Jesus himself said it.  His followers will carry crosses.  So what shape do those crosses take?  The cross does NOT include every challenge or setback that we experience.  Some of our problems are the direct result of our own sin.  Sometimes we have no one to blame but ourselves. 

 

When Jesus talks about a cross, he is referring to anything that causes a Christian to suffer for the sake of the Savior.  It can mean tearing down churches or tearing down reputations.  It can be physical or it can be verbal.  It can be political or it can be personal.  But no matter what form our crosses take, Jesus tells us that we can expect them.

 

When the disciples heard this, how do you think they felt?  Not what they said.  Not the front they tried to put up on the outside.  How do you think they really felt on the inside?  Maybe some of them were thinking: “I never signed up for this.  Jesus, I thought that you were going to be the victor, not the victim.  And if you are really going to die like you say you are, then what’s going to happen to us?
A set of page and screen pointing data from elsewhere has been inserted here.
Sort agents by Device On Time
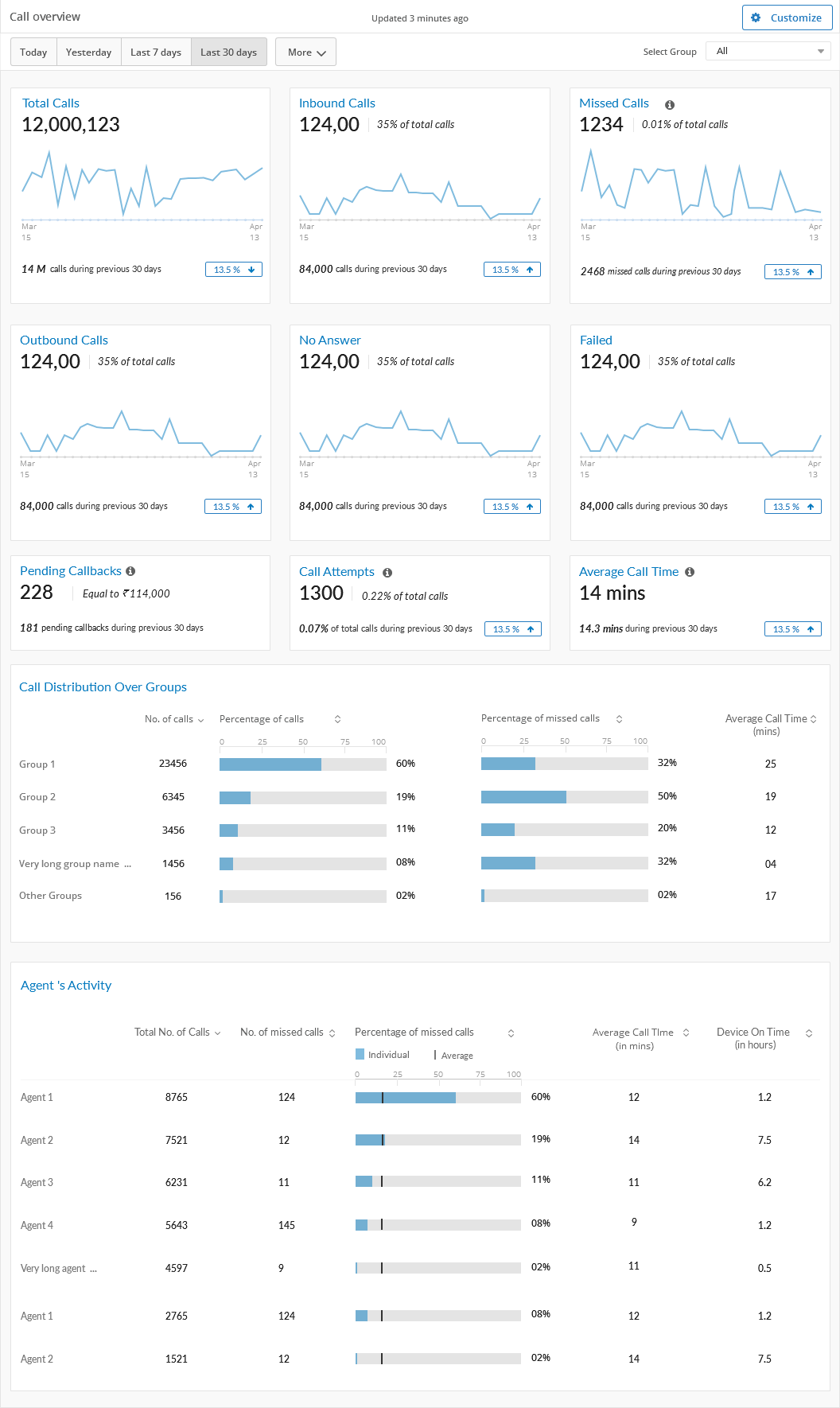 point(809,1033)
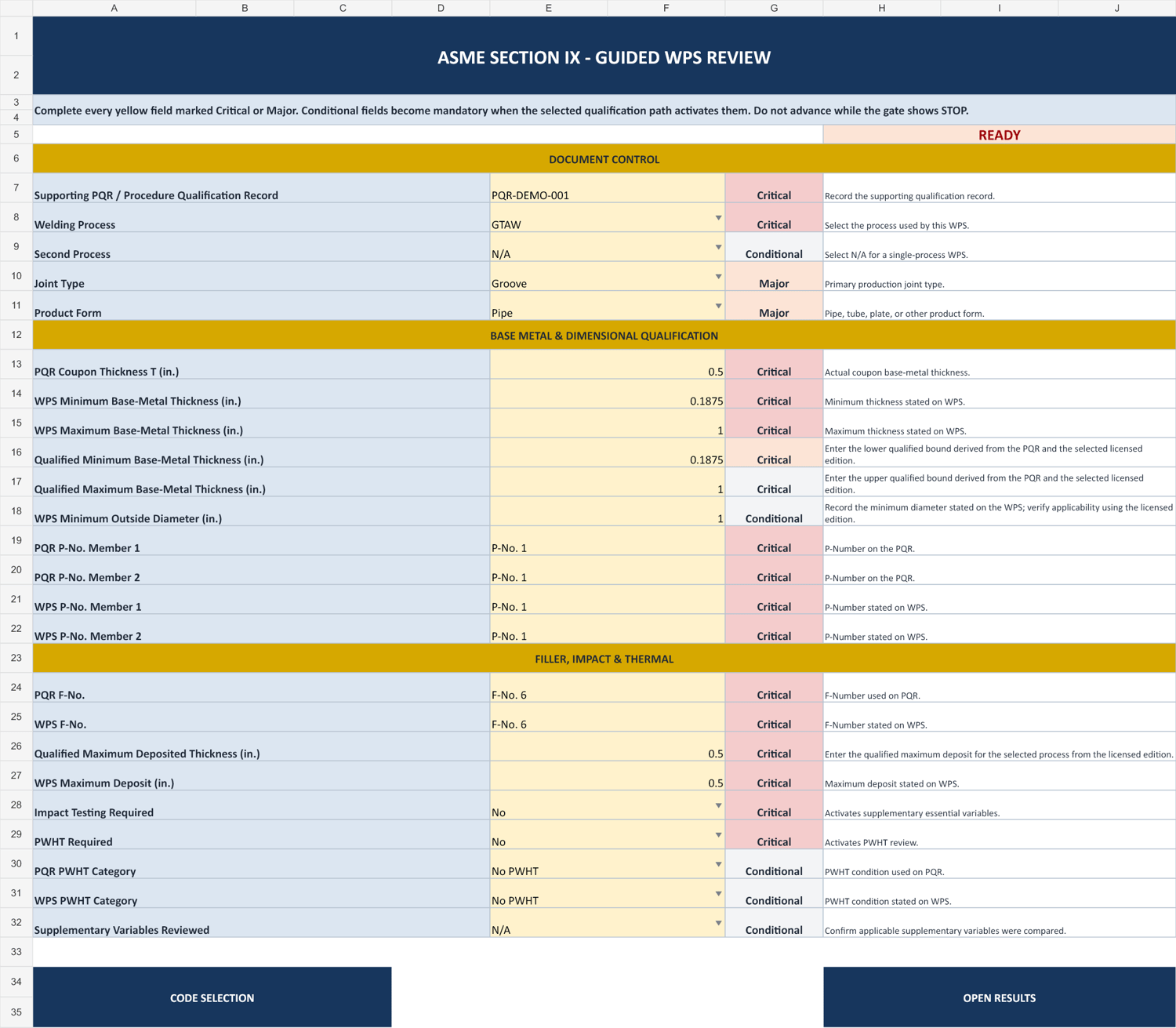
Task: Select the Supporting PQR field PQR-DEMO-001
Action: [608, 188]
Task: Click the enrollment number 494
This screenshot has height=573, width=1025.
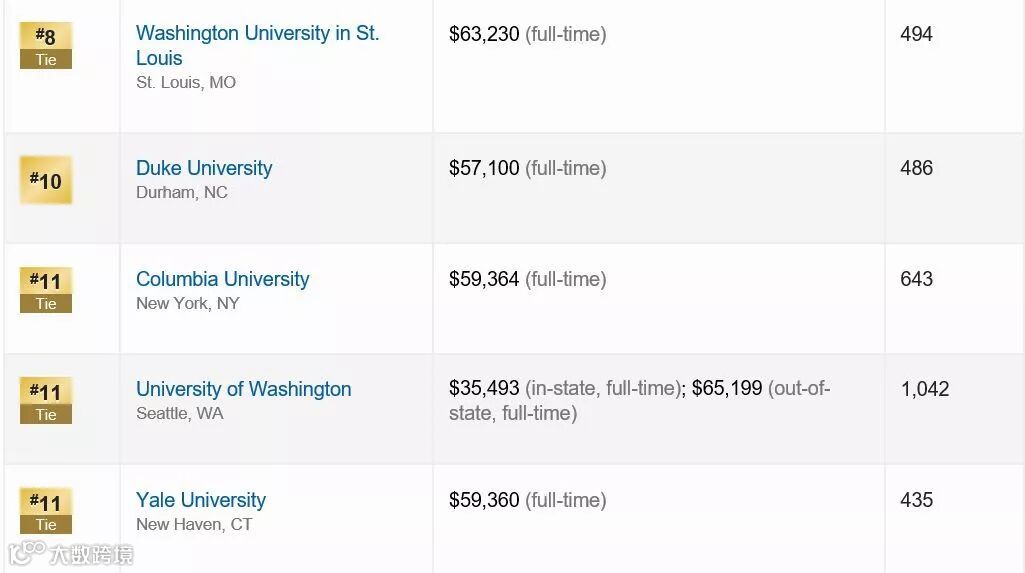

I’m not so sure about this anymore.  I didn’t realize that following Jesus was going to be this hard.”

 

Jesus’ disciples had their doubts.  And they still do.  We pray for guidance, but we don’t seem to get any answers.  We ask for relief, but our problems don’t go away.  Faithfulness to God’s Word causes tension with family and friends.  Add all of these things up and we might begin to wonder:  I’m not so sure about this.  Why does following Jesus have to be so hard?”

 

Nowhere in the Bible does God promise to explain why everything happens the way it does, but God’s Word does tell us that suffering serves a purpose in the life of a Christian.  “Suffering produces, perseverance; perseverance, character; and character, hope” (Romans 5:3,4). 

 

Eventually the disciples came to understand that the crosses they carried were not a burden.  Eventually they were able to rejoice “because they had been counted worthy of suffering disgrace for the Name” (Acts 5:41).  And believers have God’s ultimate assurance that no matter what happens “our present sufferings are not worth comparing with the glory that will be revealed in us” (Romans 8:18).

 

Through the crosses we bear, we give God glory.  Through the crosses we bear on earth, God serves our good.  Through the crosses we bear in this life, our Lord prepares us for something far better.

 

“No pain, no gain” is an exercise motto that was made popular by Jane Fonda in the 1980s, but the idea actually goes back much farther than that.  In 1650 poet Robert Herrick wrote: “If little labour, little are our gains: Man’s fortunes are according to his pains.”

 

Herrick got it at least half right.  Without pain there is no gain, but thankfully our fortunes and our future do not depend on us.  Instead we put our trust in God, who loves us, who loved us so much that he sent his Son to save us.  We willingly carry our crosses for him because we know that Jesus carried his cross and died on the cross for us. And his pain is our eternal gain.  Amen.